Similarly, the templates for other types of normalization that are sometimes used in the transformer models including a batch normalization, an instance normalization, a group normalization, and an adaptive normalization are normalization layer normalization in conjunction with the method for optimal deployment of transformer models for high performance inference on Field Programmable Gate Array (FPGA).

Activation: Various types of activations functions are used in transformer-basedmodels to introduce non-linearity into the network, allowing it to learn complex patterns and relationships within the data. Some of the activations used are: ReLU (Rectified Linear Unit), GELU (Gaussian Error Linear Unit), Swish, SELU (Scaled Exponential Linear Unit), Softmax, Tanh (hyperbolic tangent).

For eq: Gaussian error linear unit (GELU) is the activation function used in GPT-2 and has following equation:

$\begin{matrix} GELU (x) \approx \frac{x}{2} (1 + \tanh \sqrt{\frac{2}{π} (x + 0.44715 x^{3})}) & (33) \end{matrix}$

The latency and resource utilization for various activation functions for the activation templates are obtained by simply synthesizing the operation as done for various operations in Table 2 since they are easy to implement. They are then stored in the activation function template module 216.

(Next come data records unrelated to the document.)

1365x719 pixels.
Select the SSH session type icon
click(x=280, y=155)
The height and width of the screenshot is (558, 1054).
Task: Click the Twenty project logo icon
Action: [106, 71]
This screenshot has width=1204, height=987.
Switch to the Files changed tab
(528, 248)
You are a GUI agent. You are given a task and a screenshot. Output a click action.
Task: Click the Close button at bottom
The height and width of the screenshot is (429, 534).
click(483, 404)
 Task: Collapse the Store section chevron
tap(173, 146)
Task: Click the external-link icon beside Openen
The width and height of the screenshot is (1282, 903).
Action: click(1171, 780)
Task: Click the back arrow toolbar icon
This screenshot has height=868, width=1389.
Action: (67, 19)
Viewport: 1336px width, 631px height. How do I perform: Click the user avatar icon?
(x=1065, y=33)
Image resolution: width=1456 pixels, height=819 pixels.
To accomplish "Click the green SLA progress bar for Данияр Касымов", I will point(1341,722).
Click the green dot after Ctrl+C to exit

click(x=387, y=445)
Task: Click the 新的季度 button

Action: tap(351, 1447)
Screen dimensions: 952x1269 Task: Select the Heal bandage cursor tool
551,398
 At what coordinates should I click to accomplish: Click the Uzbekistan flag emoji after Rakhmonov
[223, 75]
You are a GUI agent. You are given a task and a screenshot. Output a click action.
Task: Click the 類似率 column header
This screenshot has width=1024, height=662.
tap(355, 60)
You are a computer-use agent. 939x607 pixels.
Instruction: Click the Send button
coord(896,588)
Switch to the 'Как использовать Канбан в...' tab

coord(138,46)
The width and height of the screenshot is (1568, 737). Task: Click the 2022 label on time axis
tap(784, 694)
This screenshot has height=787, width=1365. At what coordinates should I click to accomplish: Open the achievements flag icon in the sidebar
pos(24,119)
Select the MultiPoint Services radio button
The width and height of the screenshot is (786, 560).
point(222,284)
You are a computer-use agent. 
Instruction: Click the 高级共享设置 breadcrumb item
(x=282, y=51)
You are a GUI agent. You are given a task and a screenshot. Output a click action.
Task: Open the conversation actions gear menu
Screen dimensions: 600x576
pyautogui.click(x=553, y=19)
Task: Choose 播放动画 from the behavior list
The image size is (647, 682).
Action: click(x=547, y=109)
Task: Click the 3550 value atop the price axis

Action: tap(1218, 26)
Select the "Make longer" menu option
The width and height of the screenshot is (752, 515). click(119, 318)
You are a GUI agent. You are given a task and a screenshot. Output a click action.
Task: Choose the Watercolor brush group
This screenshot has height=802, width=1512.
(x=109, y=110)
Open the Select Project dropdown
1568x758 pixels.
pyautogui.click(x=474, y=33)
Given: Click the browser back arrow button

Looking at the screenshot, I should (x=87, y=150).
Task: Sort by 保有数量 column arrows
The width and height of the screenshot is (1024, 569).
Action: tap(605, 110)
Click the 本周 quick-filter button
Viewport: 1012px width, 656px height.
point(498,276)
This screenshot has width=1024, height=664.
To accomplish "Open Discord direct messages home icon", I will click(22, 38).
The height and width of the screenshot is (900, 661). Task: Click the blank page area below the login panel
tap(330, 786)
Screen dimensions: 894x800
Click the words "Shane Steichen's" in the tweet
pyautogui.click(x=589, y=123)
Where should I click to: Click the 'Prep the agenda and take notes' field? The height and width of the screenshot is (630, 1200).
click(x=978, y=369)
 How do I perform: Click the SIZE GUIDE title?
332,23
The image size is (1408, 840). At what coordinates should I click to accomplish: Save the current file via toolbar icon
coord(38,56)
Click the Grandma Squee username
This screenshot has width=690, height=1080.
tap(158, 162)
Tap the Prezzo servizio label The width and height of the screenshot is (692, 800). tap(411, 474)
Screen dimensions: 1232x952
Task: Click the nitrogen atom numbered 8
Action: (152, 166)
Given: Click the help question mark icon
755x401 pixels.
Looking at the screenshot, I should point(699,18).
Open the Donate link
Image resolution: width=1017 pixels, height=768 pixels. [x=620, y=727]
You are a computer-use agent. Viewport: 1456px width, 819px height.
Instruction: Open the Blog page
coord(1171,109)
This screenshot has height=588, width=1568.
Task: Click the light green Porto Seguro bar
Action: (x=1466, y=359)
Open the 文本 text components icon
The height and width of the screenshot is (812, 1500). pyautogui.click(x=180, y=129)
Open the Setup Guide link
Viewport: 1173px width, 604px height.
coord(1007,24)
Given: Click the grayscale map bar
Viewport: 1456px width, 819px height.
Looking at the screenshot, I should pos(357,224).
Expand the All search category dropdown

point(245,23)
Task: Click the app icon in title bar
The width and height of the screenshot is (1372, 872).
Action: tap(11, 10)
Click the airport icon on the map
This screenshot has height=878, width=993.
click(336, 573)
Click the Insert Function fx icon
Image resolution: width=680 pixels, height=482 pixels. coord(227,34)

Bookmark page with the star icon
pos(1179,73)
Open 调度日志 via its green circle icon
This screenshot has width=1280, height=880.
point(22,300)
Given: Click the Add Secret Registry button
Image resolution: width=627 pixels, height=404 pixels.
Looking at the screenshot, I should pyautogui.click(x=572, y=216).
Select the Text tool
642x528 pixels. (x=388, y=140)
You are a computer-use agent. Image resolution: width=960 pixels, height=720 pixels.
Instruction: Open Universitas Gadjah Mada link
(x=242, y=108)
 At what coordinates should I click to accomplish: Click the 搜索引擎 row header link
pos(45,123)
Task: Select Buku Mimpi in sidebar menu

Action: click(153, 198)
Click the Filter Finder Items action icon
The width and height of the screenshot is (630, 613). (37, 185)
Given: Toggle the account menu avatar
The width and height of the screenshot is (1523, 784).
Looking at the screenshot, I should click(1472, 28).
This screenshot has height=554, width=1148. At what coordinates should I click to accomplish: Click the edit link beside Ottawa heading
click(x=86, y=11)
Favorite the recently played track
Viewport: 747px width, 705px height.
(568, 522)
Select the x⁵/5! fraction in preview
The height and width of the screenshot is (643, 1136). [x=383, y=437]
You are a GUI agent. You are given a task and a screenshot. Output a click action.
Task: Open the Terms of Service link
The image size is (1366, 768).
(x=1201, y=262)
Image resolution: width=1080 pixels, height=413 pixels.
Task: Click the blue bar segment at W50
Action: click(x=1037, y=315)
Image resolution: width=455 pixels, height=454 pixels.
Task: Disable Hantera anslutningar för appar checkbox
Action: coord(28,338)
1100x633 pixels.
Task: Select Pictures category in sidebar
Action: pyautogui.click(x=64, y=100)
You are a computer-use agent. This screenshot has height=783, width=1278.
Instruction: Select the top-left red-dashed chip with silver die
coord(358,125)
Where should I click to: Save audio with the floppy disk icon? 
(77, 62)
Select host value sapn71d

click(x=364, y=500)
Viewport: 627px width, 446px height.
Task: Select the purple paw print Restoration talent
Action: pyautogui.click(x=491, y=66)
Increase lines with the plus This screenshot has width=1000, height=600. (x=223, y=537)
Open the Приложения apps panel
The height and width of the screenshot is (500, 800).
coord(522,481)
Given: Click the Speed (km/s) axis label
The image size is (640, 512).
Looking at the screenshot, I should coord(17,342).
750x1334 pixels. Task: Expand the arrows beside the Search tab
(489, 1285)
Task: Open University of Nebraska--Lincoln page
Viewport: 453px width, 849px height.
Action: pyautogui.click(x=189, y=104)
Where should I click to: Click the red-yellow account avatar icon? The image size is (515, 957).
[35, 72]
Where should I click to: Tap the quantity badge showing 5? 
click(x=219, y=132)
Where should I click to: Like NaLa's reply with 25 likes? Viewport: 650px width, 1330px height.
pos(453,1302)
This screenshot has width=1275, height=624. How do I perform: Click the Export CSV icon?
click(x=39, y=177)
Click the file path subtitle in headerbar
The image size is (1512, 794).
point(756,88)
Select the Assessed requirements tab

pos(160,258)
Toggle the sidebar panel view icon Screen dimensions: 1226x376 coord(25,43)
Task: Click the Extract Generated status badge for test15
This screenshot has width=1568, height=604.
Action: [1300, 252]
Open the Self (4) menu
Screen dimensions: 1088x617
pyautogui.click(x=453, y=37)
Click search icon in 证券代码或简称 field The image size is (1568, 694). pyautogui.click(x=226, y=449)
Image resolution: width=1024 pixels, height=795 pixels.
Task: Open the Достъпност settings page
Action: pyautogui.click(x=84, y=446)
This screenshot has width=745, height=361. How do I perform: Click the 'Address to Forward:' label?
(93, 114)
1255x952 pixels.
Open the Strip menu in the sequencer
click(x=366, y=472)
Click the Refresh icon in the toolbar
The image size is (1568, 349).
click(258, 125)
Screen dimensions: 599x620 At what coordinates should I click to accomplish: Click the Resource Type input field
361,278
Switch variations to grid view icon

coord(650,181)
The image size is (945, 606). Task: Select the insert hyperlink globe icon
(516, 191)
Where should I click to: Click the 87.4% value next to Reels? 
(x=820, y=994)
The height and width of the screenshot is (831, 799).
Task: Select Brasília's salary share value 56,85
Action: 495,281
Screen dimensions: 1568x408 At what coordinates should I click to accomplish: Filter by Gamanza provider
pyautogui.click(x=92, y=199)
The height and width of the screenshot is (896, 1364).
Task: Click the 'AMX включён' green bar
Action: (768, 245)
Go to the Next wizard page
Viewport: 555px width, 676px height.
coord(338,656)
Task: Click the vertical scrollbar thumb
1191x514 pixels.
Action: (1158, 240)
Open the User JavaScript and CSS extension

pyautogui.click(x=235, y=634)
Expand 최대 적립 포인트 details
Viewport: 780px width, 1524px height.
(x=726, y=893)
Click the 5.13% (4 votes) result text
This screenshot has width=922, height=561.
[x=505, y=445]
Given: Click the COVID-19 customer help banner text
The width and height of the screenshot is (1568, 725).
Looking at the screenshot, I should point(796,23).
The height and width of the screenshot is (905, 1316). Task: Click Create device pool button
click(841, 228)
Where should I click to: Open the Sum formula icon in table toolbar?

In an embodiment of the present disclosure, there are a few exploration considerations which are summarized below:

- i. In multi-FPGA systems, the inter-communication latency is also being modelled and incorporated in the latency equations. For feedback mode, resource for a single encoder/decoder is being allocated across multiple FPGAs for the reason explained in modelling considerations section. For non-feedback mode, along with a single decoder across multiple FPGAs, different encoder/decoder stages being placed on across multiple-FPGAs to exploit inter-stage pipelining and achieve high throughput is also explored.
- ii. Matrix multiplication has been shown to be implemented as in FIG. 4 which includes a parallel multiplier and an adder tree-like structure. But a systolic array could be more efficient for other data types like INT8. These are also included in the FFNN or MatMul templates.
- iii. Template 4 talks about k-v caching. The proposed framework also explores partial caching where some of k and v matrix is cached and remaining being calculated to save memory.
- iv. Since latency is the function of total inputs (inp_ctx) which cannot be know in prior, we adopt following strategy for feedback mode and non-feedback mode. a) Non-Feedback mode: Since output is never fed back; it is assumed the input to be of maximum context length.
  - b) Feedback mode: Here, for the 1st iteration it is assumed the input context length is within {1,100,400,1000,2000}. For subsequent iterations the input size is only one. Here, total iterations are equal to Max_Ctx-inp_ctx. The latency is calculated with each of the input context length and then the average of their latency to be minimized is returned.

The model of the present disclosure was tested on an open source GPT-2 model. The target FPGA was selected as xilinx Alveo-U280 (known in the art). GPT-2, or Generative Pre-trained Transformer 2, represents a decoder-only natural language processing model developed by OpenAl (known in the art). GPT-2 utilizes an embedding dimension of 768, enabling the representation of words and tokens in a 768-dimensional vector space to capture semantic relationships. The present disclosure model's vocabulary encompasses 50,257 tokens, facilitating the comprehension of linguistic nuances. GPT-2 operates with a fixed context length, with the specific variant considered here, GPT-2 small, having a context window of 1024 tokens. This model of the present disclosure consists of 12 decoder blocks, resulting in a total of 125 million parameters as depicted in FIG. 11.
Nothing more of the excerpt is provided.